Measurements:From top to hem~ 9 2/8″ (23.4cm)
1820s/30s Muslin Day Cap
This beautiful muslin day cap has been much worn and loved over the years. It has certainly seen more than a few repairs. There are a couple of hints that point to the 1820/30s. Although caps can be very tricky to date accurately, with the piping, and tucks along the face ruffles, as well as the shape and its fabric, I would certainly place this example in the late Regency/Romantic era.

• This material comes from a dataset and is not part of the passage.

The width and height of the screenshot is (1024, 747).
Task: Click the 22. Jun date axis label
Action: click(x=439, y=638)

There is piping along the seam between the crown and the bun shape that would go over the woman’s hair at the back. At the very top of the cap, there is an unusal section of pieced fabric, showing that it has most likely been altered/repaired there at some point. Also, the wide piece of cotton tape that has been sewn onto the inside, next to where the gathers of the face ruffles are, probably wouldn’t have been there when the cap was first made. And there can be seen above this tape a series of pin pricks, so it has been unpicked and resewn in that area. There is a drawstring running under the bun shape at the back of the neck, to help keep the cap on.
1890s Quilted Petticoat
Although this isn’t in superb condition, it is an example of Victorian underthings that you don’t come across every day.

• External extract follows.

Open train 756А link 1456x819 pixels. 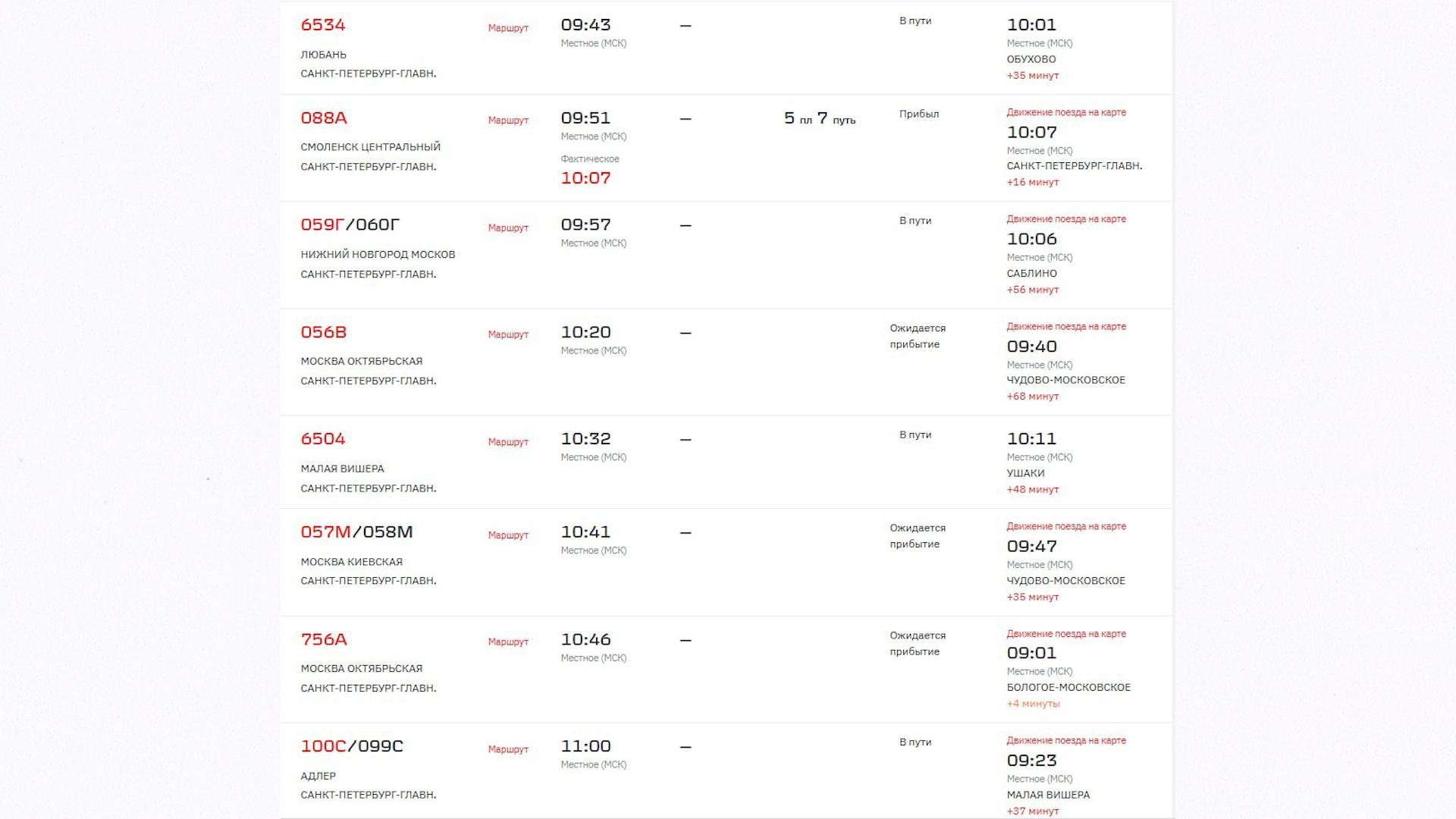click(324, 640)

It is made with a brown cotton, and is lined in a stripey cotton. The drawstring has been altered to make the petticoat shorter at some point. It has been made with 7 panels/gores, and the lower quilted section is about half of the whole petticoat. The hem has been piped, and underneath the hem, where the fabric has worn away, I can see that the stuffing which has been used for the quilting is wool. Amongst the vertical stitches of the quilting is some lovely two-tone machine embroidery.
Mid Nineteenth Century Corded Bonnet
This mid 19th century corded rural bonnet is all handsewn. It has no skirt to protect the wearer’s neck from the sun, which is unusual. It may have been removed for some reason?